Figure 12

PI3 Kinase and IP3 are Both Necessary and Sufficient to Mediate NT3-Induced Synaptic Potentiation
Yang, He, Feng, Liu
Neurotrophic factors have recently been recognized as an important class of neuromodulators for synapse development and plasticity. Two modes of actions have been observed: acute modulation of neuronal and synaptic activity and long-term regulation of the structures and function of synapses. The Unit on Synapse Development and Plasticity has demonstrated that the acute effect of neurtrophin-3 (NT3) on synaptic transmission at the neuromuscular junction (NMJ) can be blocked by inhibition of PI3 kinase and IP3 receptors. However, neither stimulation of Ca2+ release from intracellular stores by photolysis of caged IP3 nor expression of a constitutively active phosphoinositide-3 kinase (PI3K*) in presynaptic motoneurons alone is sufficient to enhance transmission. Remarkably, photo-uncaging of IP3 in neurons expressing PI3K* elicits a marked synaptic potentiation, mimicking the NT3 effect. Our research reveals a novel role of PI3 kinase in synaptic transmission and suggests a general principle that combinational use of signaling pathways determines the specificity of neurotrophin actions.

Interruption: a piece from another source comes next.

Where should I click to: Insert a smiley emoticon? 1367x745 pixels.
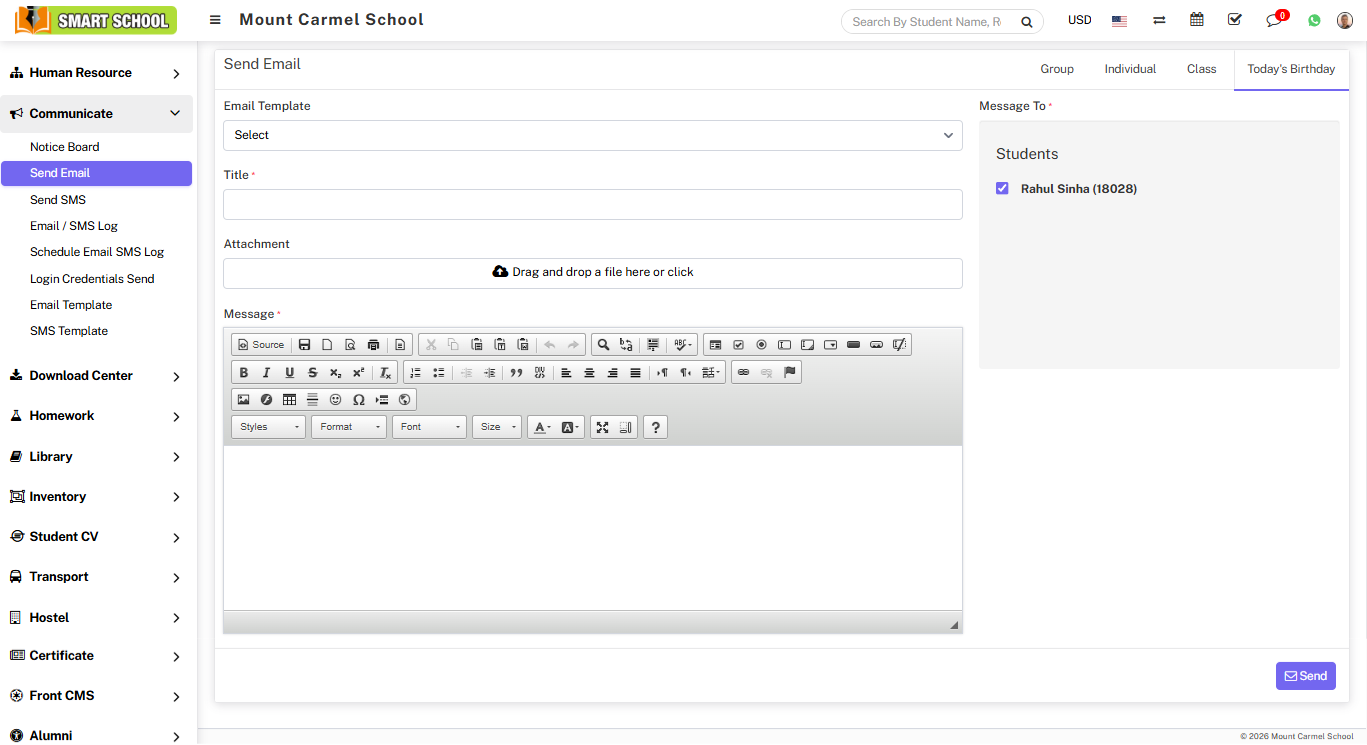click(335, 400)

GDNF Acutely Modulates Neuronal Excitability and A-Type Potassium Channels in Midbrain Dopaminergic Neurons
Yang, Feng, Du
The unit has also studied the acute effect of glial-derived neurotrophic factor (GDNF) in the central nervous system (CNS). GDNF has long been thought to be a potent neurotrophic factor for the survival of midbrain dopaminergic neurons, which degenerate in Parkinson’s disease. However, all previous experiments were performed on injured neurons. The physiological function of GDNF on normal neurons is not known. The unit discovered an unexpected, acute effect of GDNF on A-type potassium channels that leads to a potentiation of neuronal excitability in dopaminergic neurons in culture as well as in adult brain slices. Further, it was found that GDNF regulates K+ channels through a mechanism that involves activation of MAP kinase. Thus, our study has revealed, for the first time, an acute modulation of ion channels by GDNF. These findings challenge the traditional view of GDNF as a long-term survival factor for midbrain dopaminergic neurons and suggest that the normal function of GDNF is to regulate neuronal excitability and, consequently, dopamine release. These results may have important implications in the treatment of Parkinson’s disease.

Protein Synthesis-Dependent and -Independent Regulation of Hippocampal Synapses by BDNF
Tartaglia, Du
While significant progress has been made in understanding the acute effects of neurotrophins at synapses, much less is known about the molecular mechanisms for the long-term synaptic effects. The unit has demonstrated that long-term treatment of hippocampal slices with BDNF induces a robust increase in the synaptic protein synaptotagmin. The effect can be blocked by inhibition of cAMP pathway and protein synthesis. These results suggest that, unlike acute modulation, long-term regulation of hippocampal synapses by BDNF requires protein synthesis and cAMP-molecular mechanisms very similar to those used in activity-dependent long-term synaptic modulation.

Ca2+-Binding Protein Frequenin Mediates GDNF-Induced Synaptic Facilitation by Potentiating Ca2+ Channels
Wang, Yang, He, Chow, Du
Using Xenopus nerve-muscle cocultures, the unit has also investigated the molecular mechanisms underlying the long-term effects of GDNF on synaptic transmission at the neuromuscular junction (NMJ). Long-term treatment with GDNF potentiates synaptic transmission at the NMJ in a manner very similar to that elicited by presynaptic expression of frequenin, a neuron-specific Ca2+-binding protein. GDNF enhances the expression of frequenin in motoneurons. Inhibition of frequenin expression or activity prevents the synaptic action of GDNF. GDNF also facilitates Ca2+ influx at the nerve terminals during evoked synaptic transmission by enhancing Ca2+ currents. The effect of GDNF on Ca2+ currents is blocked by inhibition of frequenin expression, occluded by overexpression of frequenin, and is selective to N-type Ca2+ channels. Thus, frequenin mediates GDNF-induced synaptic facilitation by potentiating N-type Ca2+ channels. These results have identified, for the first time, a molecular target that mediates the long-term synaptic action of a neurotrophic factor. Our findings may also have general implications in the cell biology of neurotransmitter release.